Aujourd’hui, rien de tel n’existe et la renaissance d’une coalition sous cette forme est fort improbable. Il n’y a aucune dynamique similaire à ce que fut la Commission Bélanger-Campeau. Au contraire, les grandes centrales syndicales, pour ne prendre que cet exemple, n’ont plus le mandat de participer à de telles coalitions. Leurs membres n’ont pas encore digéré les compressions budgétaires du Déficit zéro et certaines politiques des deux mandats péquistes.

La voie à privilégier pour reconstituer la coalition des forces souverainistes est le Parti Québécois. Premièrement, parce que la prochaine bataille électorale sera titanesque. Les forces fédéralistes, sachant maintenant qu’elles peuvent perdre un référendum sur la souveraineté, mettront tout en œuvre pour empêcher l’élection d’un gouvernement à la recherche d’un tel mandat. Les souverainistes auront donc besoin d’un parti politique aguerri, militant et enraciné dans tous les milieux pour espérer triompher.

Deuxièmement, il est important, essentiel et primordial de restaurer le rôle des partis politiques dans notre vie démocratique en accordant aux différents courants politiques la possibilité de défendre leurs idées à visage découvert et à visière levée. Les vrais débats, les véritables arbitrages doivent avoir lieu au sein des partis politiques.

Pour y arriver, il faut, d’une part, mettre fin, au sein du Parti Québécois, à la « culture du consensus » qui a sclérosé sa vie interne. Les courants minoritaires doivent y être reconnus et respectés. C’est d’ailleurs ce que le préambule des nouveaux statuts affirme en présentant les clubs politiques comme « l’expression politique d’une perspective spécifique jugée importante par un groupe, constituant parfois une opposition ou une contestation, à l’intérieur même du cadre statutaire, sans pour autant rompre le lien partisan. »
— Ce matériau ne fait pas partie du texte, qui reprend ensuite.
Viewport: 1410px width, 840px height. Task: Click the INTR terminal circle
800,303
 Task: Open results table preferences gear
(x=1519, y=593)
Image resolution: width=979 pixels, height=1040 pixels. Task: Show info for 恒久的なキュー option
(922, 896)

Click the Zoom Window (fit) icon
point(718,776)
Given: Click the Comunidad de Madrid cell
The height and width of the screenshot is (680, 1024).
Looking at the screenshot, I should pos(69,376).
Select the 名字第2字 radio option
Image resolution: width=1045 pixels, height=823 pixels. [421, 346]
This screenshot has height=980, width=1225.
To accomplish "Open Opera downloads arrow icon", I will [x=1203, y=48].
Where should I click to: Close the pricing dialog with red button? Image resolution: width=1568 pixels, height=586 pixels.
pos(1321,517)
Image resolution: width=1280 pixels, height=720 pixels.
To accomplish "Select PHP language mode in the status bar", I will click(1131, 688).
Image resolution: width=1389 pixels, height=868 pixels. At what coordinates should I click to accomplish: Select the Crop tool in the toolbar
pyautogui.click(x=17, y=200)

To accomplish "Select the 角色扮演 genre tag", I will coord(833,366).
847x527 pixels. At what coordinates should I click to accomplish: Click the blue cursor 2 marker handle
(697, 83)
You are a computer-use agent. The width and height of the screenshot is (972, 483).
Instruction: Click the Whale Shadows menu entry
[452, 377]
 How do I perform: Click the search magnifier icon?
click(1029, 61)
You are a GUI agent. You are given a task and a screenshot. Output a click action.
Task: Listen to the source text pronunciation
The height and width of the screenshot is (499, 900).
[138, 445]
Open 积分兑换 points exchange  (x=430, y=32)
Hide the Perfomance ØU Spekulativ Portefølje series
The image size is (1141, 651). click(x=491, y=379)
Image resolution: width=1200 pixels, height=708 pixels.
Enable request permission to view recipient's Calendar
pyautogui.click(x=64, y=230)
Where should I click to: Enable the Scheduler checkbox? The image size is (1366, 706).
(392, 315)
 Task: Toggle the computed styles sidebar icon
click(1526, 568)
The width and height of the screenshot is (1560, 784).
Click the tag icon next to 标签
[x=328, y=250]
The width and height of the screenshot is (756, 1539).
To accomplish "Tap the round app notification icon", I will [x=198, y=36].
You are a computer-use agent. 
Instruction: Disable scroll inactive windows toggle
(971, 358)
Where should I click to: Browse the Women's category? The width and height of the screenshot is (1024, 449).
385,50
D’autre part, les tenants de la gauche doivent accepter que certaines de leurs positions puissent être défaites sans se sentir obligé de déchirer leurs cartes de membre sur la place publique.

Notre société a beaucoup évolué au cours des quarante dernières années et il est aujourd’hui impensable pour certains souverainistes de rallier le Parti Québécois en mettant de côté leurs sensibilités politiques et les causes sociales pour lesquelles elles et ils militent. Côté social, ces souverainistes peuvent se trouver plus d’affinités avec l’UFP ou Option citoyenne, mais feront face à un cul-de-sac électoral.

La reconnaissance des clubs politiques au sein du Parti Québécois permet de concilier les facettes sociale et nationale de notre combat. À défaut de la proportionnelle, c’est la meilleure perspective que nous puissions imaginer.